What you need to do
Set down all of the records word for word.

(Beginning of Supplied entries)

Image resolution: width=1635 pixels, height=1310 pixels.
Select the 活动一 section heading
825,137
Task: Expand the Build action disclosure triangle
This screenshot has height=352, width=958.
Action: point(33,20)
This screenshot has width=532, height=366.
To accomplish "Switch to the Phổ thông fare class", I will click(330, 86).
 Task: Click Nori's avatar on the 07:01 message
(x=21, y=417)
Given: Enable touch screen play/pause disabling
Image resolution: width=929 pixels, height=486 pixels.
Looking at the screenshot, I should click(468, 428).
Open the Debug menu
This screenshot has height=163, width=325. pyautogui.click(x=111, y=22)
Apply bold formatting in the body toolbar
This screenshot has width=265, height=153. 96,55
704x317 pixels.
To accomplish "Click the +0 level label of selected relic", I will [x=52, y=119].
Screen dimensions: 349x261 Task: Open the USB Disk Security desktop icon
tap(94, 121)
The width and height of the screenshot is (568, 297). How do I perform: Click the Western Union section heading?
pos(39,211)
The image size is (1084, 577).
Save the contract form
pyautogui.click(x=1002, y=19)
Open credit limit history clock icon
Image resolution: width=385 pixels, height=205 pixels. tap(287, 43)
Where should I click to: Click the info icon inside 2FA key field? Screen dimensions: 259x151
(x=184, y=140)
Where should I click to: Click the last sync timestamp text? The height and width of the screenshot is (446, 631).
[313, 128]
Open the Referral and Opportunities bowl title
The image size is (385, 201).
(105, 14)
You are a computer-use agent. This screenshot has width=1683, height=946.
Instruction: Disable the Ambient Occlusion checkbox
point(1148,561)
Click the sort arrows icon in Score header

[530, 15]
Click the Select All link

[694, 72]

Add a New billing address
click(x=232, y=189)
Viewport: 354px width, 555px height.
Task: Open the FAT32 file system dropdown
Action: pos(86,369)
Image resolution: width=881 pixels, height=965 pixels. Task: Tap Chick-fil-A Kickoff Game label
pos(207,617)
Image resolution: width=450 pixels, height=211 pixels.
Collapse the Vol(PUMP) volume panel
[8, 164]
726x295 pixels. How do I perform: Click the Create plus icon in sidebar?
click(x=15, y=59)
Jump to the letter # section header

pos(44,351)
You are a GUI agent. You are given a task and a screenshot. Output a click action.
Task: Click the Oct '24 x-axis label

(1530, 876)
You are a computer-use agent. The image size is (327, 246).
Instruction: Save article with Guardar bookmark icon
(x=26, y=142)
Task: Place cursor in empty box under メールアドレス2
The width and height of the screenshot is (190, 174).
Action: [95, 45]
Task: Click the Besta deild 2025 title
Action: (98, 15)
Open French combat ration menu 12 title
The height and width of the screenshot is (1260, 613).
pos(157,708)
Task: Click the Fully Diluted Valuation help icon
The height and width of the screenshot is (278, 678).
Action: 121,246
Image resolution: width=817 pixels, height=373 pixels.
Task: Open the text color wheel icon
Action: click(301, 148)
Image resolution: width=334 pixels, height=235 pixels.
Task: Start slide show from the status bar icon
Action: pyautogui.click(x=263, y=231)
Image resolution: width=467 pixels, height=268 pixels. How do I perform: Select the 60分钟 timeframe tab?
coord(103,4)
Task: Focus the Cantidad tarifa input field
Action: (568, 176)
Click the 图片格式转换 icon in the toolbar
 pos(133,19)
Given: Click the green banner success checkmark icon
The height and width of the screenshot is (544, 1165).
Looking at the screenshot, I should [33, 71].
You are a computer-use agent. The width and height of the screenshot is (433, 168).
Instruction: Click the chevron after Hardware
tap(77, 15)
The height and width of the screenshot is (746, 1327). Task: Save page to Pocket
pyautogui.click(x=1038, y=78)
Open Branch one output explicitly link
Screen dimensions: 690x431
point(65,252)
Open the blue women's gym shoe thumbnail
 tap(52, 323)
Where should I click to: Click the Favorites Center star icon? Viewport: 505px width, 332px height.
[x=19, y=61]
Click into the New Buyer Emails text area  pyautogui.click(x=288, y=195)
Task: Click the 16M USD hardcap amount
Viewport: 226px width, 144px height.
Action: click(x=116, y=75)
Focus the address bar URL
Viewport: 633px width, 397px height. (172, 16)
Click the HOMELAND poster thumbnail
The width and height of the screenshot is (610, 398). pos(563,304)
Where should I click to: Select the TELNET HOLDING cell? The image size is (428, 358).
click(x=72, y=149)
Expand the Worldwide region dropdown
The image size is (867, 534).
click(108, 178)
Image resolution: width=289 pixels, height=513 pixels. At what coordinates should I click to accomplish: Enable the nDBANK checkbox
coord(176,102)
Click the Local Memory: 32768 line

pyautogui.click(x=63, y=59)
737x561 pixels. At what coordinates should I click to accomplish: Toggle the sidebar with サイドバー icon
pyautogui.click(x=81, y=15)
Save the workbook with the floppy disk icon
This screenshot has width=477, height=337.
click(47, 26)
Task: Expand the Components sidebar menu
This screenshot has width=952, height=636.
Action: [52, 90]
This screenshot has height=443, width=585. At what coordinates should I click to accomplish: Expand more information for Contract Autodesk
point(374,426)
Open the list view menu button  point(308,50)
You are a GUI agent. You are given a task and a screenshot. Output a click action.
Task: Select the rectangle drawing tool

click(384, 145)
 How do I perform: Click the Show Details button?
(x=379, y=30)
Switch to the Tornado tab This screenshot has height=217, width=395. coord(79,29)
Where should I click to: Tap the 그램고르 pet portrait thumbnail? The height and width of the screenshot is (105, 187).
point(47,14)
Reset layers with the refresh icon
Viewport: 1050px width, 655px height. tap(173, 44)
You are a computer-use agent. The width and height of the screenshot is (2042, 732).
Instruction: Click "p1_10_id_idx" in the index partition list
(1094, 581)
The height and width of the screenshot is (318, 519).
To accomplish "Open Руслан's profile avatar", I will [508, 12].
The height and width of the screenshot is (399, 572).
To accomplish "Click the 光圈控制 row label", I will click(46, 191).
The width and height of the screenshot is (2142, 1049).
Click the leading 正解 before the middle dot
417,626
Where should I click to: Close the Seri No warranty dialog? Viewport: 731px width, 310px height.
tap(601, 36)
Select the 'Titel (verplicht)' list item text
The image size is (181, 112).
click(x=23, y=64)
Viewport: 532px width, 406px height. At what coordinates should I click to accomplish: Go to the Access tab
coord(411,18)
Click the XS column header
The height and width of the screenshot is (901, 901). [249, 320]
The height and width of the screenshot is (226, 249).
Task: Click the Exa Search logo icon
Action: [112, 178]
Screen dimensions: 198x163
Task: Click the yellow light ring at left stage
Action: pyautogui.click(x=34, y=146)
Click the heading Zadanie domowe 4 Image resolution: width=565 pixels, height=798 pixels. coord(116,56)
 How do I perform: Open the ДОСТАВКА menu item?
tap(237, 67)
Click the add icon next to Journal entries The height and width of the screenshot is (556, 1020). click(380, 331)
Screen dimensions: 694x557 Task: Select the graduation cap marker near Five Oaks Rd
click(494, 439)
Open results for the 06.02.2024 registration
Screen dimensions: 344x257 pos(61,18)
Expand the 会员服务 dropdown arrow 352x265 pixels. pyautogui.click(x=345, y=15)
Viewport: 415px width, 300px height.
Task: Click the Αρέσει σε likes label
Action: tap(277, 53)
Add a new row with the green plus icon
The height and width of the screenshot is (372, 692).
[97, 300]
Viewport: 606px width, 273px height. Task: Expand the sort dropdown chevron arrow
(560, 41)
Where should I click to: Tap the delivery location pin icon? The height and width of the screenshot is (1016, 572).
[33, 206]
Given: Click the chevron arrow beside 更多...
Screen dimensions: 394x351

(End of Supplied entries)

Exercise output
Image resolution: width=1635 pixels, height=1310 pixels.
Select the 活动一 section heading
825,137
Task: Expand the Build action disclosure triangle
This screenshot has height=352, width=958.
Action: point(33,20)
This screenshot has width=532, height=366.
To accomplish "Switch to the Phổ thông fare class", I will click(330, 86).
 Task: Click Nori's avatar on the 07:01 message
(x=21, y=417)
Given: Enable touch screen play/pause disabling
Image resolution: width=929 pixels, height=486 pixels.
Looking at the screenshot, I should click(468, 428).
Open the Debug menu
This screenshot has height=163, width=325. pyautogui.click(x=111, y=22)
Apply bold formatting in the body toolbar
This screenshot has width=265, height=153. 96,55
704x317 pixels.
To accomplish "Click the +0 level label of selected relic", I will [x=52, y=119].
Screen dimensions: 349x261 Task: Open the USB Disk Security desktop icon
tap(94, 121)
The width and height of the screenshot is (568, 297). How do I perform: Click the Western Union section heading?
pos(39,211)
The image size is (1084, 577).
Save the contract form
pyautogui.click(x=1002, y=19)
Open credit limit history clock icon
Image resolution: width=385 pixels, height=205 pixels. tap(287, 43)
Where should I click to: Click the info icon inside 2FA key field? Screen dimensions: 259x151
(x=184, y=140)
Where should I click to: Click the last sync timestamp text? The height and width of the screenshot is (446, 631).
[313, 128]
Open the Referral and Opportunities bowl title
The image size is (385, 201).
(105, 14)
You are a computer-use agent. This screenshot has width=1683, height=946.
Instruction: Disable the Ambient Occlusion checkbox
point(1148,561)
Click the sort arrows icon in Score header

[530, 15]
Click the Select All link

[694, 72]

Add a New billing address
click(x=232, y=189)
Viewport: 354px width, 555px height.
Task: Open the FAT32 file system dropdown
Action: pos(86,369)
Image resolution: width=881 pixels, height=965 pixels. Task: Tap Chick-fil-A Kickoff Game label
pos(207,617)
Image resolution: width=450 pixels, height=211 pixels.
Collapse the Vol(PUMP) volume panel
[8, 164]
726x295 pixels. How do I perform: Click the Create plus icon in sidebar?
click(x=15, y=59)
Jump to the letter # section header

pos(44,351)
You are a GUI agent. You are given a task and a screenshot. Output a click action.
Task: Click the Oct '24 x-axis label

(1530, 876)
You are a computer-use agent. The image size is (327, 246).
Instruction: Save article with Guardar bookmark icon
(x=26, y=142)
Task: Place cursor in empty box under メールアドレス2
The width and height of the screenshot is (190, 174).
Action: [95, 45]
Task: Click the Besta deild 2025 title
Action: (98, 15)
Open French combat ration menu 12 title
The height and width of the screenshot is (1260, 613).
pos(157,708)
Task: Click the Fully Diluted Valuation help icon
The height and width of the screenshot is (278, 678).
Action: 121,246
Image resolution: width=817 pixels, height=373 pixels.
Task: Open the text color wheel icon
Action: click(301, 148)
Image resolution: width=334 pixels, height=235 pixels.
Task: Start slide show from the status bar icon
Action: pyautogui.click(x=263, y=231)
Image resolution: width=467 pixels, height=268 pixels. How do I perform: Select the 60分钟 timeframe tab?
coord(103,4)
Task: Focus the Cantidad tarifa input field
Action: (568, 176)
Click the 图片格式转换 icon in the toolbar
 pos(133,19)
Given: Click the green banner success checkmark icon
The height and width of the screenshot is (544, 1165).
Looking at the screenshot, I should [33, 71].
You are a computer-use agent. The width and height of the screenshot is (433, 168).
Instruction: Click the chevron after Hardware
tap(77, 15)
The height and width of the screenshot is (746, 1327). Task: Save page to Pocket
pyautogui.click(x=1038, y=78)
Open Branch one output explicitly link
Screen dimensions: 690x431
point(65,252)
Open the blue women's gym shoe thumbnail
 tap(52, 323)
Where should I click to: Click the Favorites Center star icon? Viewport: 505px width, 332px height.
[x=19, y=61]
Click into the New Buyer Emails text area  pyautogui.click(x=288, y=195)
Task: Click the 16M USD hardcap amount
Viewport: 226px width, 144px height.
Action: click(x=116, y=75)
Focus the address bar URL
Viewport: 633px width, 397px height. (172, 16)
Click the HOMELAND poster thumbnail
The width and height of the screenshot is (610, 398). pos(563,304)
Where should I click to: Select the TELNET HOLDING cell? The image size is (428, 358).
click(x=72, y=149)
Expand the Worldwide region dropdown
The image size is (867, 534).
click(108, 178)
Image resolution: width=289 pixels, height=513 pixels. At what coordinates should I click to accomplish: Enable the nDBANK checkbox
coord(176,102)
Click the Local Memory: 32768 line

pyautogui.click(x=63, y=59)
737x561 pixels. At what coordinates should I click to accomplish: Toggle the sidebar with サイドバー icon
pyautogui.click(x=81, y=15)
Save the workbook with the floppy disk icon
This screenshot has width=477, height=337.
click(47, 26)
Task: Expand the Components sidebar menu
This screenshot has width=952, height=636.
Action: [52, 90]
This screenshot has height=443, width=585. At what coordinates should I click to accomplish: Expand more information for Contract Autodesk
point(374,426)
Open the list view menu button  point(308,50)
You are a GUI agent. You are given a task and a screenshot. Output a click action.
Task: Select the rectangle drawing tool

click(384, 145)
 How do I perform: Click the Show Details button?
(x=379, y=30)
Switch to the Tornado tab This screenshot has height=217, width=395. coord(79,29)
Where should I click to: Tap the 그램고르 pet portrait thumbnail? The height and width of the screenshot is (105, 187).
point(47,14)
Reset layers with the refresh icon
Viewport: 1050px width, 655px height. tap(173, 44)
You are a computer-use agent. The width and height of the screenshot is (2042, 732).
Instruction: Click "p1_10_id_idx" in the index partition list
(1094, 581)
The height and width of the screenshot is (318, 519).
To accomplish "Open Руслан's profile avatar", I will [508, 12].
The height and width of the screenshot is (399, 572).
To accomplish "Click the 光圈控制 row label", I will click(46, 191).
The width and height of the screenshot is (2142, 1049).
Click the leading 正解 before the middle dot
417,626
Where should I click to: Close the Seri No warranty dialog? Viewport: 731px width, 310px height.
tap(601, 36)
Select the 'Titel (verplicht)' list item text
The image size is (181, 112).
click(x=23, y=64)
Viewport: 532px width, 406px height. At what coordinates should I click to accomplish: Go to the Access tab
coord(411,18)
Click the XS column header
The height and width of the screenshot is (901, 901). [249, 320]
The height and width of the screenshot is (226, 249).
Task: Click the Exa Search logo icon
Action: [112, 178]
Screen dimensions: 198x163
Task: Click the yellow light ring at left stage
Action: pyautogui.click(x=34, y=146)
Click the heading Zadanie domowe 4 Image resolution: width=565 pixels, height=798 pixels. coord(116,56)
 How do I perform: Open the ДОСТАВКА menu item?
tap(237, 67)
Click the add icon next to Journal entries The height and width of the screenshot is (556, 1020). click(380, 331)
Screen dimensions: 694x557 Task: Select the graduation cap marker near Five Oaks Rd
click(494, 439)
Open results for the 06.02.2024 registration
Screen dimensions: 344x257 pos(61,18)
Expand the 会员服务 dropdown arrow 352x265 pixels. pyautogui.click(x=345, y=15)
Viewport: 415px width, 300px height.
Task: Click the Αρέσει σε likes label
Action: tap(277, 53)
Add a new row with the green plus icon
The height and width of the screenshot is (372, 692).
[97, 300]
Viewport: 606px width, 273px height. Task: Expand the sort dropdown chevron arrow
(560, 41)
Where should I click to: Tap the delivery location pin icon? The height and width of the screenshot is (1016, 572).
[33, 206]
Given: Click the chevron arrow beside 更多...
Screen dimensions: 394x351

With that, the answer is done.